§ DOCUMENT SECTION:
□ □ □ □

The shot shows a woman bent over a car, head unseen buried into its window: The focus is on her bare, colt-thin legs, and the ruffled base of a skirt teasing the outline of her buttocks. The articles condemning American Apparel for posting the image on its U.K. Instagram account block out the buttock area, or blur it—intriguingly, as without blurring it’s barely visible. The technique makes the advertisement seem more pornographic than it is.
As ever when it comes to American Apparel, the photograph is less about the article of clothing and more about objectifying and sexualizing the wearer.
Twitter users decried the image: part of a “back to school” campaign, American Apparel was accused of “fueling Lolita fantasies” and “rampant sexism.” One Tweeter asked: “At what high school do those clothes pass dress code? Not mine.”
Last March, E! Online, those guardians of good taste who would never objectify anyone on the red carpet, along with many others, condemned American Apparel for “sinking to a perverted new low” with another advertisement for a miniskirt, which showed a similar pornily conceived bend-down—this time revealing the white outline of knickers.
The fetishized sleaziness of the advertisements corresponds with the image the company took on as a result of its onetime CEO, Dov Charney, who faced multiple sexual harassment, labor and abuse lawsuits through the past decade of his working there.
But American Apparel seems in no rush to change its image; to divert from its territory of teenage Boogie Nights, red lollipops being sucked by young lips, tousled hair, and sexual aggressiveness and suggestion. It is guilty of all the things in its advertisements its accusers level at it. But it is far from alone: It simply operates at the most overt level of sexualization in the highly sexualized culture it exists within.
American Apparel is hated for its blatancy, for making the tawdry look even tawdrier; for making the sexual look unseemly; and for making—in the most crudely obvious terms—its young models sexual objects and agents.
But American Apparel is far from the worst offender. As a culture, sexuality and youth are played out in mild and extreme contexts in other fashion campaigns, television, and movies.
The other night I watched American Beauty again. In that film, Mena Suvari, playing a teenager, is imagined by Kevin Spacey’s character nude, rose petals covering her breasts and vagina, the petals falling temptingly from her body; her facial expression come-hither. He also imagines her dancing a sexually aggressive spotlit dance. Just because the film is artily shot doesn’t make the objectification of Suvari any less unvarnished.
Far more disturbing than the American Apparel adverts are those featuring Thylane Blondeau, aged 12 in April and hailed by Jalouse magazine in France as “the nouvelle Kate Moss.” In 2011, Blondeau had been featured in a widely criticized French Vogue feature in a series of sexy-adult dresses, her face—even more weirdly—contorted into a series of adult-desire expressions.
“American Apparel is a useful conduit for our distaste, but our culture—we--have perverted the notion of childhood.”

□ □ □ □

§ WORK TO COMPLETE:
1/ In the American Apparel article, swap "blatancy" for "bluntness" in the part that opens with the words containing "American Apparel is hated" and closes with "objects and agents.", and write out that part.
2/ According to the American Apparel article, which magazine in France hailed Thylane Blondeau as "the nouvelle Kate Moss"?
3/ List every person named in the American Apparel article.

§ GIVEN DATA:

□ □ □ □

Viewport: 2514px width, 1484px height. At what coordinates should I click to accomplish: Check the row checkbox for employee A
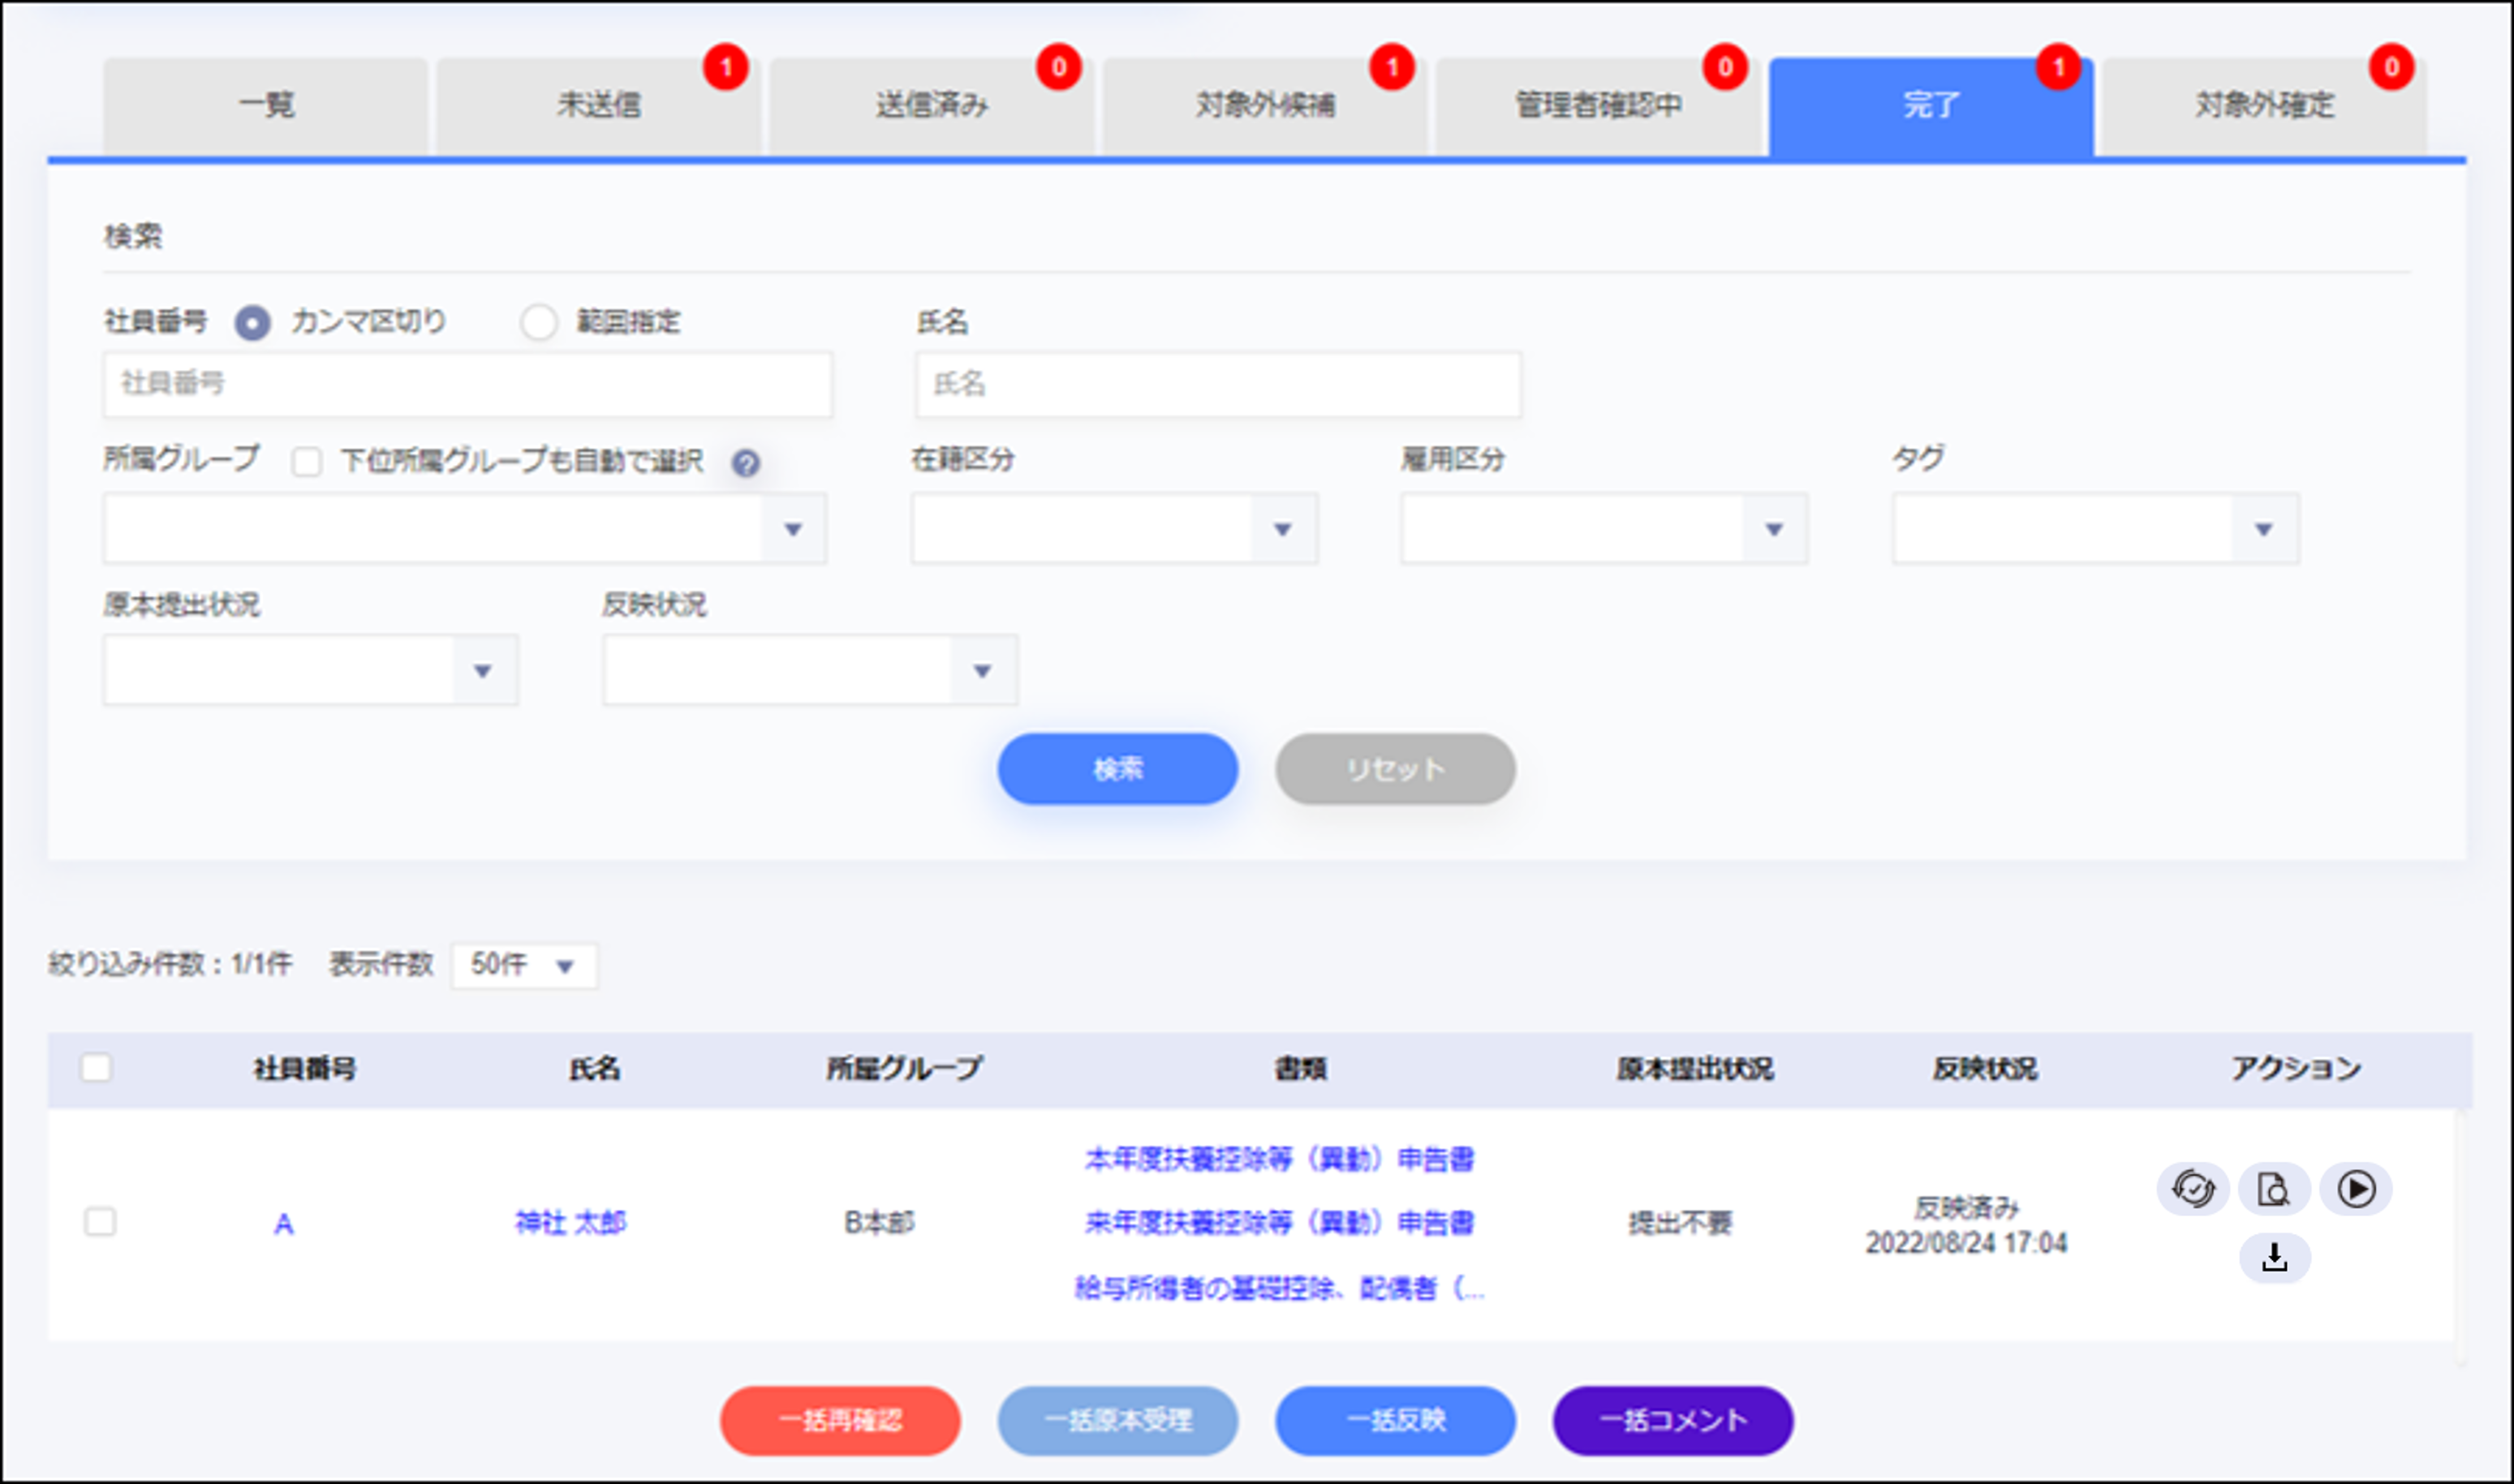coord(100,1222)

□ □ □ □

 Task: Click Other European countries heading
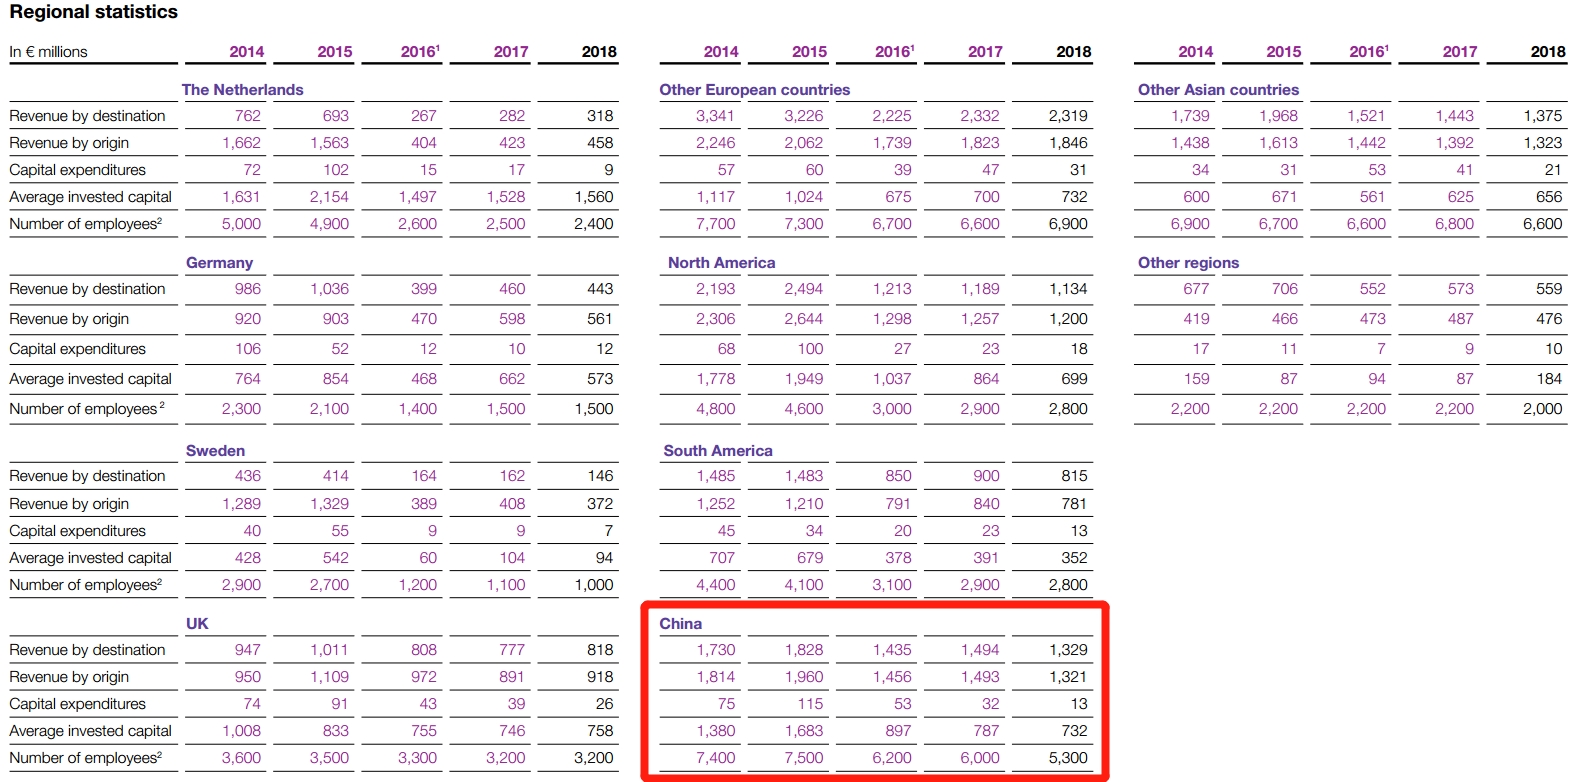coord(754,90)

□ □ □ □

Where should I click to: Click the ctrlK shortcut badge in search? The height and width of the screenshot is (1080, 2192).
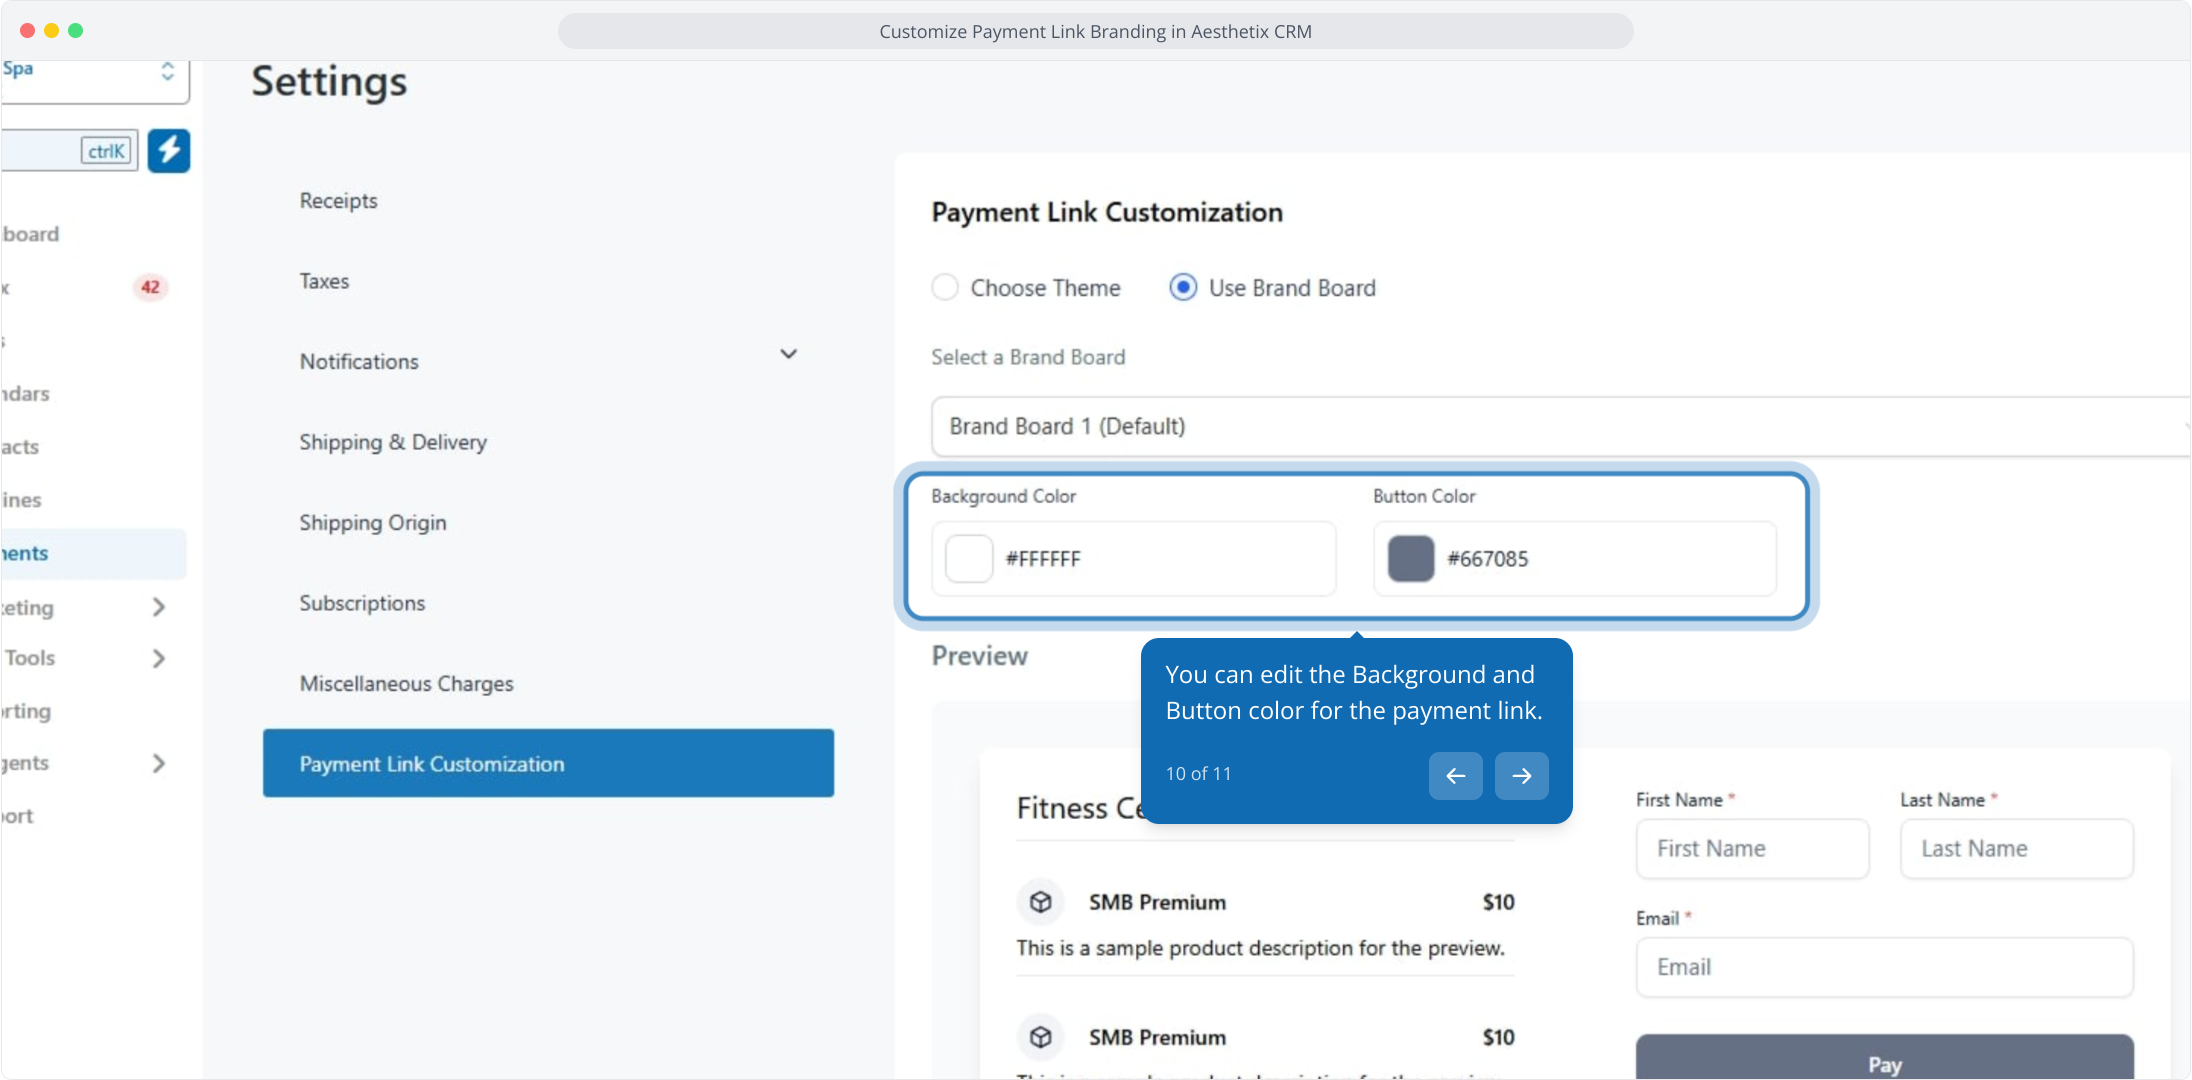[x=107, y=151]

□ □ □ □

§ SOLVED TASKS:
1/
American Apparel is hated for its bluntness, for making the tawdry look even tawdrier; for making the sexual look unseemly; and for making—in the most crudely obvious terms—its young models sexual objects and agents.

2/ Jalouse

3/ Dov Charney, Mena Suvari, Kevin Spacey, Thylane Blondeau, Kate Moss